John, Henry, friends, Romans,
I'll just make a couple of points.
[sorry, I am a bit behind on tb-support and BTW I agree with Jeremy
that email should say what they are on the tin]
It is of course true that anyone can upload files to an SE, but it
will always be tagged as belonging to a VO. Thus, if an SE is taken
off the Grid, the admins should (at least in principle) contact the VO
and say "Here is a list of your files, copy them off within 60 days or
lose them". If users have uploaded data and it's not in the VO's
catalogues, well, tough. The alternative is to trawl through the DNs
of the owners, and somehow magically figure out the email address, and
then contact them, and then wait for them to get back to you, and check
that you have found the owners of all the files and and and.

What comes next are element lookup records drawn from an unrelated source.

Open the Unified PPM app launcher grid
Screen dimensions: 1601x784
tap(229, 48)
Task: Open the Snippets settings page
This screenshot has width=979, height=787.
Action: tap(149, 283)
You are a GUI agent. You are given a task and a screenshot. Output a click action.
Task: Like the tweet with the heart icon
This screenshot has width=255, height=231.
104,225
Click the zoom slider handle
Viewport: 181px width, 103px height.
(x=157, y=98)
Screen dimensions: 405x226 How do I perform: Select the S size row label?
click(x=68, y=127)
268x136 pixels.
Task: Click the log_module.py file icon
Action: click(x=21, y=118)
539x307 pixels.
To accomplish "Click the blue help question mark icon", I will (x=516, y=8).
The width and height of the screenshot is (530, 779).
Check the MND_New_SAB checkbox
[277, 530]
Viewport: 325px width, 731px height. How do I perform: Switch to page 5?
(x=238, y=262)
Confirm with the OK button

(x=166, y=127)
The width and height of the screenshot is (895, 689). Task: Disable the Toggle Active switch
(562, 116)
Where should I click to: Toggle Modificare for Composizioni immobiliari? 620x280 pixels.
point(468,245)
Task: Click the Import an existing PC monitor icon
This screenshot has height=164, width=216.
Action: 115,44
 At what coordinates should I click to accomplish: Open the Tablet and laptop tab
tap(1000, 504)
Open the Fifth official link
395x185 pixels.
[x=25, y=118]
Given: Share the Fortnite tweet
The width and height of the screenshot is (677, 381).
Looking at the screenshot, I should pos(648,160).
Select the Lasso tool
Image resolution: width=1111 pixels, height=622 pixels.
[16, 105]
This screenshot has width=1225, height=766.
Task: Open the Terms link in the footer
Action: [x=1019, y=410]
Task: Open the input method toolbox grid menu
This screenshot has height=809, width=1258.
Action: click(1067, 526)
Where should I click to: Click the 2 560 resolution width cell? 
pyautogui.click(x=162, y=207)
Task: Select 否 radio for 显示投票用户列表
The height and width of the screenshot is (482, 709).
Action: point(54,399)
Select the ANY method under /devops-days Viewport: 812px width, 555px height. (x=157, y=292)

DPM keeps the DN in the file metadata (Jiri just double checked for
me), but I don't think dCache does.
An SE being taken off should refuse to ingest more files; we talked
about this even in EDG but I don't think anyone ever built that.
Taking it out of the BDII will of course not work. Perhaps it can
advertise that it has 0 bytes available.
Now about filetypes. The type advertised in the schema is what you
get for files. If it says permanent, files become permanent. For SRM1,
that is.
In the SRM context, permanent means that the file does not expire. It
does not mean that the file is backed up, nor that the file will never
ever vanish from the Grid. The file can be deleted by the user. Or
by a sysadmin, obviously, sysadmins can do everything.
Volatile means that the file has a lifetime associated with it, and
the SE is allowed to delete the file if it feels like it, provided
that (1) the lifetime has expired, and (2) there aren't any pins on
the file. It may do so if it needs the space.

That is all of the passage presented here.